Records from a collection
►
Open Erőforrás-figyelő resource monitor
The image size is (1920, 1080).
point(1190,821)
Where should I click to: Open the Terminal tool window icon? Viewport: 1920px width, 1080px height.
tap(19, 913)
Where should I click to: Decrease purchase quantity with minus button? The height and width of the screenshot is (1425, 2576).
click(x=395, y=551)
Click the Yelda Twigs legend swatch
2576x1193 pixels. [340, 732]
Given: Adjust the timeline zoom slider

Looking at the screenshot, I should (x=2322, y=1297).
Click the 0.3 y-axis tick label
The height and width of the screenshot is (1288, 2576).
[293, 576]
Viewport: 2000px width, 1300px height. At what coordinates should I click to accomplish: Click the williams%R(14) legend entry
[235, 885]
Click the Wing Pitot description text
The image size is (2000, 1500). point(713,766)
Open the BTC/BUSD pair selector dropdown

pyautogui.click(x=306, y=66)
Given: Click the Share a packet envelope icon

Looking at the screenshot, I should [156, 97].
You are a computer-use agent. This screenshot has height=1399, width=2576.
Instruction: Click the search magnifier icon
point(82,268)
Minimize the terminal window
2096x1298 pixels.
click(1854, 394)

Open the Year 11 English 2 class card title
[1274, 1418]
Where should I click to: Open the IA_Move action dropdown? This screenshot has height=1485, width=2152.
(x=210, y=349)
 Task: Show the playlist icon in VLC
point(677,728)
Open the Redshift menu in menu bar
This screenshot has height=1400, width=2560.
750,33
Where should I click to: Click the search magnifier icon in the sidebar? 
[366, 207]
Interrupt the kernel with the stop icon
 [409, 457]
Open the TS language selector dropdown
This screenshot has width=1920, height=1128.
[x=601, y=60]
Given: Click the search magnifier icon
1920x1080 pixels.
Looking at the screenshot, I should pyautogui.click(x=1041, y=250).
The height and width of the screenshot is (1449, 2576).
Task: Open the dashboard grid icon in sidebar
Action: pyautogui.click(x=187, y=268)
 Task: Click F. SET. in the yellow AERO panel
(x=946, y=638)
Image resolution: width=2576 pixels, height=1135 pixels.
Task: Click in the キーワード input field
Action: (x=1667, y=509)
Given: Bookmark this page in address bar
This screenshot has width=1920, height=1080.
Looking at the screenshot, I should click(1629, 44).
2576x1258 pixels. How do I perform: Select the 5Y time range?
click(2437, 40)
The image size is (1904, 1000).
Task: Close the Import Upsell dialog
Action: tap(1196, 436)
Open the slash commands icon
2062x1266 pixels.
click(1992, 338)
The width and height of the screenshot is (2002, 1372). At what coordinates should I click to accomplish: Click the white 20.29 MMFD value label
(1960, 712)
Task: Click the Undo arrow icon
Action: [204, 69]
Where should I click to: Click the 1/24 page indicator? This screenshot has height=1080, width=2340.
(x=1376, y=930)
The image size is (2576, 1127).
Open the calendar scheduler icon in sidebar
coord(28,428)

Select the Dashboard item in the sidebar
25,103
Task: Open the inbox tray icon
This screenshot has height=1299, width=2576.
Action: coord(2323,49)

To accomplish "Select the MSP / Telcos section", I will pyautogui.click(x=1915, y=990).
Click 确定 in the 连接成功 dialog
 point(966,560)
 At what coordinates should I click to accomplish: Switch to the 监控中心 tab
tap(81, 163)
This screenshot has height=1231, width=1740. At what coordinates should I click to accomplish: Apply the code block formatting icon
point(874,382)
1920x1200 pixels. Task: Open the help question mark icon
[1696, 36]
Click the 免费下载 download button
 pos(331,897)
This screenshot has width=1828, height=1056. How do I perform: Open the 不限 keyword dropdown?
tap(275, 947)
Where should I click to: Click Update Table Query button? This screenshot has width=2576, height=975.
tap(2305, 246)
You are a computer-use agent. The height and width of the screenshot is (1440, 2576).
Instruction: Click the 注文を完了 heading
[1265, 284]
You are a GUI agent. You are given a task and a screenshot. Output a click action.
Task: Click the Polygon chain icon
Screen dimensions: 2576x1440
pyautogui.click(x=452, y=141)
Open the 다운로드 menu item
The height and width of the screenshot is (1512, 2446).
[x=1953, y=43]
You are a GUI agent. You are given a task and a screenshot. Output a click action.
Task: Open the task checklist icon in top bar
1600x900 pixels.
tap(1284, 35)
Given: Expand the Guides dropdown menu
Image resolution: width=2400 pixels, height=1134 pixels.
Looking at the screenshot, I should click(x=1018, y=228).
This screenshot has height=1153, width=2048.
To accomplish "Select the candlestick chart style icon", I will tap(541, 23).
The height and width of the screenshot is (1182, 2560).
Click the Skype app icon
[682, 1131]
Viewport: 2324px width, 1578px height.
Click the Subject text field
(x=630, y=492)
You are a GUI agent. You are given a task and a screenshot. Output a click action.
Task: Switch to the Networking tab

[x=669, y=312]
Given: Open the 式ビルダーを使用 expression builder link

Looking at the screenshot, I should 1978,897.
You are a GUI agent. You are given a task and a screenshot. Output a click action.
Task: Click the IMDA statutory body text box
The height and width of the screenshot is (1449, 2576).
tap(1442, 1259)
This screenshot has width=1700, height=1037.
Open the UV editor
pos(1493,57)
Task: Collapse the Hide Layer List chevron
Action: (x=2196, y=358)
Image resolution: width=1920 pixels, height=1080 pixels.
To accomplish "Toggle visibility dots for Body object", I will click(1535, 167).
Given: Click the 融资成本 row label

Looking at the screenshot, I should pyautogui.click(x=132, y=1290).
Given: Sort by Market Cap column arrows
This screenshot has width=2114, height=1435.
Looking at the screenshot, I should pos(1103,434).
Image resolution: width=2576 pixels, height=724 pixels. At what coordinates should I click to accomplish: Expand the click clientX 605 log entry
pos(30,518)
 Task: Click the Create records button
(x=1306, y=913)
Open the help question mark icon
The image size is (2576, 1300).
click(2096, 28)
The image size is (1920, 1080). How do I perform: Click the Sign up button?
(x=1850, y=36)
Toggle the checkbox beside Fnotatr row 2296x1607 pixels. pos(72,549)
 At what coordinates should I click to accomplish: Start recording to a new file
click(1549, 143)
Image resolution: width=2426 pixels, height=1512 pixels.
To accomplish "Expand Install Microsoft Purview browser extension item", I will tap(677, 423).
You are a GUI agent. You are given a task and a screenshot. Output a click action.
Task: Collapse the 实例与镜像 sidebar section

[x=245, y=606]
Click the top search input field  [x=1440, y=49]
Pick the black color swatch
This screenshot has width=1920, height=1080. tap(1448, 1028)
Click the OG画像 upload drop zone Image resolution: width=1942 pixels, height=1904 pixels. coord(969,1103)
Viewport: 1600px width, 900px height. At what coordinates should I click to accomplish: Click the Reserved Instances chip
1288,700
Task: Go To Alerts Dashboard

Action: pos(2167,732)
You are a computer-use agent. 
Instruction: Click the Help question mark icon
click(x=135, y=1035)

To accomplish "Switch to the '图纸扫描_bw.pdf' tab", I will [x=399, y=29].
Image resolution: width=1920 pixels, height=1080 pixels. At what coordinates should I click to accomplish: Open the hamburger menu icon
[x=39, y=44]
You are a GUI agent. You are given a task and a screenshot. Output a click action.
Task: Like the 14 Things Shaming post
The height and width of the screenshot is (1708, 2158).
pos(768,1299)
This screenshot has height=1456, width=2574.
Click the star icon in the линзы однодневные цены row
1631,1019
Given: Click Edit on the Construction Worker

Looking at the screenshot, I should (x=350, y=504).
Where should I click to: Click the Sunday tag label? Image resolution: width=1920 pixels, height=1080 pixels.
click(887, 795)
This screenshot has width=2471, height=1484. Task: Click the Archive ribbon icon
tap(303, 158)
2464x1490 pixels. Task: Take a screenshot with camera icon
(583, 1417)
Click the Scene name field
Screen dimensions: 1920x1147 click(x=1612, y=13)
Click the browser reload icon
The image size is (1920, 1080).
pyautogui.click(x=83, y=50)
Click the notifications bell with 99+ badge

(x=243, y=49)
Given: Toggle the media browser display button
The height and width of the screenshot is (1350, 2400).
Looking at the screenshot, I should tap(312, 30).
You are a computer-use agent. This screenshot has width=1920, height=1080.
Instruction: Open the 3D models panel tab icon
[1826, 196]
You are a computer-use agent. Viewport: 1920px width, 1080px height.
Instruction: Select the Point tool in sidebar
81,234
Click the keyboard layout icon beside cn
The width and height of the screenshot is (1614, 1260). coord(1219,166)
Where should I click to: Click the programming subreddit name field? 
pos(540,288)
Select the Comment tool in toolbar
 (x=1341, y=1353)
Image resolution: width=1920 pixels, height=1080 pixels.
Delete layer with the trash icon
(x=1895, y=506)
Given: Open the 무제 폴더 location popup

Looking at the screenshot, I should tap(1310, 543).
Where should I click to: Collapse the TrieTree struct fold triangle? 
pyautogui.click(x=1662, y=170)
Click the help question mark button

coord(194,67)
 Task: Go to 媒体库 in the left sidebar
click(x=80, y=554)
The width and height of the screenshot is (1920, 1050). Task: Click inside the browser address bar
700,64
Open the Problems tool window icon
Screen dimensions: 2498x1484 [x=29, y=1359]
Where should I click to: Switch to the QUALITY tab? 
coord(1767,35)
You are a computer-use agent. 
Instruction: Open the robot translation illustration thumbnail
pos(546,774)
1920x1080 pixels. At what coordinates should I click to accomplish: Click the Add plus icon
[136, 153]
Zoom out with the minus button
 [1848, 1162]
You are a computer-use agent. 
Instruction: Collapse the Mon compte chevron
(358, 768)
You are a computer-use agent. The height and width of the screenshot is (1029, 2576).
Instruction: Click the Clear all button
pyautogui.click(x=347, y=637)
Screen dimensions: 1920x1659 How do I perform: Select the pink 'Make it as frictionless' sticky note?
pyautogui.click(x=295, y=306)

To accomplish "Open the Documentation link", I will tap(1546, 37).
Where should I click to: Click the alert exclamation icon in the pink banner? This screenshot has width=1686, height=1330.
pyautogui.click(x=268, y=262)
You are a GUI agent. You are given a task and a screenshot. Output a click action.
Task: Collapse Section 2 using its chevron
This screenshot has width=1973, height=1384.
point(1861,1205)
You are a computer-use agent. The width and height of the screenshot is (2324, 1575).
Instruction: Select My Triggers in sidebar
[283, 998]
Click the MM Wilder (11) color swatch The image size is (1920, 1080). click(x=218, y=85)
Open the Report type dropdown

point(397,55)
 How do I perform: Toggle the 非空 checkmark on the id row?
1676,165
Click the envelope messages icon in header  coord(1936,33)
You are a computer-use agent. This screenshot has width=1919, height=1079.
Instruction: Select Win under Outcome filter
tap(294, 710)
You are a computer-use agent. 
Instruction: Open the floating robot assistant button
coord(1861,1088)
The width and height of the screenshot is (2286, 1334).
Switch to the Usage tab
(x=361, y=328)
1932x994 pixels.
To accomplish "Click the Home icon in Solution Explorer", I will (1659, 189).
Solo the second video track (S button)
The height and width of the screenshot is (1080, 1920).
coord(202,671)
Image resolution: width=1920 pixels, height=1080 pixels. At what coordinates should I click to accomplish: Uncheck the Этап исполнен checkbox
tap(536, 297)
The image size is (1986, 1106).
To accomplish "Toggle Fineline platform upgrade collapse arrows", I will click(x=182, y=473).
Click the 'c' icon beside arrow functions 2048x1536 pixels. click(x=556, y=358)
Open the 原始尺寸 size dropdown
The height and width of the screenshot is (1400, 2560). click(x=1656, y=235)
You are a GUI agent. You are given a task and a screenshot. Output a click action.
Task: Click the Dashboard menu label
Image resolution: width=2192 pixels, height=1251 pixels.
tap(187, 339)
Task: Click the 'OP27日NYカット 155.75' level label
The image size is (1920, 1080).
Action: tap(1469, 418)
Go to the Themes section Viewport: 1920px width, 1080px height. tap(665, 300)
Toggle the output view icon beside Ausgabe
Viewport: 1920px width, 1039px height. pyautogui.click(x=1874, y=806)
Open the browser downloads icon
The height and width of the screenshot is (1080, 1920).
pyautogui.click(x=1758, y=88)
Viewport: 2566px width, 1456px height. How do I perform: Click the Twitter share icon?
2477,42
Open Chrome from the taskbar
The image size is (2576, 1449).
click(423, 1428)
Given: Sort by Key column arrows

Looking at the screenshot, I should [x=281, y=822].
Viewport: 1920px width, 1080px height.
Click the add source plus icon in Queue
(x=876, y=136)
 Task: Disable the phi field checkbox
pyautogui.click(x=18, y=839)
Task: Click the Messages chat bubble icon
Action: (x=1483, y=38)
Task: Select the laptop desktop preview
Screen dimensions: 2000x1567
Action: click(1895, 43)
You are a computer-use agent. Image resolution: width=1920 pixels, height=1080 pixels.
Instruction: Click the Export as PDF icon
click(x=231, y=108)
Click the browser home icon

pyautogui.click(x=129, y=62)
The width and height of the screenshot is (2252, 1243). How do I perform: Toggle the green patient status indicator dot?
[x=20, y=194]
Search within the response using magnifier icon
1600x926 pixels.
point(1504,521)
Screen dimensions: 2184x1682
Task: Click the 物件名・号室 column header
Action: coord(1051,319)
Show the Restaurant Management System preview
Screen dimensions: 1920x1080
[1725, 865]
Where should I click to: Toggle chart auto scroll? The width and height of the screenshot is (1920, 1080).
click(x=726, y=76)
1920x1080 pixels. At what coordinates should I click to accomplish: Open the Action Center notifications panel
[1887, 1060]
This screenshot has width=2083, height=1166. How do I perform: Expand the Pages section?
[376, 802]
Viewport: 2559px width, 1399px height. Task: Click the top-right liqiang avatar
◄
The lines above from the one containing "Zoom out with the minus button" through the one containing "Solo the second video track (S button)" are to be set down exactly, and no others.

Zoom out with the minus button
 [1848, 1162]
You are a computer-use agent. 
Instruction: Collapse the Mon compte chevron
(358, 768)
You are a computer-use agent. The height and width of the screenshot is (1029, 2576).
Instruction: Click the Clear all button
pyautogui.click(x=347, y=637)
Screen dimensions: 1920x1659 How do I perform: Select the pink 'Make it as frictionless' sticky note?
pyautogui.click(x=295, y=306)

To accomplish "Open the Documentation link", I will tap(1546, 37).
Where should I click to: Click the alert exclamation icon in the pink banner? This screenshot has width=1686, height=1330.
pyautogui.click(x=268, y=262)
You are a GUI agent. You are given a task and a screenshot. Output a click action.
Task: Collapse Section 2 using its chevron
This screenshot has width=1973, height=1384.
point(1861,1205)
You are a computer-use agent. The width and height of the screenshot is (2324, 1575).
Instruction: Select My Triggers in sidebar
[283, 998]
Click the MM Wilder (11) color swatch The image size is (1920, 1080). click(x=218, y=85)
Open the Report type dropdown

point(397,55)
 How do I perform: Toggle the 非空 checkmark on the id row?
1676,165
Click the envelope messages icon in header  coord(1936,33)
You are a computer-use agent. This screenshot has width=1919, height=1079.
Instruction: Select Win under Outcome filter
tap(294, 710)
You are a computer-use agent. 
Instruction: Open the floating robot assistant button
coord(1861,1088)
The width and height of the screenshot is (2286, 1334).
Switch to the Usage tab
(x=361, y=328)
1932x994 pixels.
To accomplish "Click the Home icon in Solution Explorer", I will (1659, 189).
Solo the second video track (S button)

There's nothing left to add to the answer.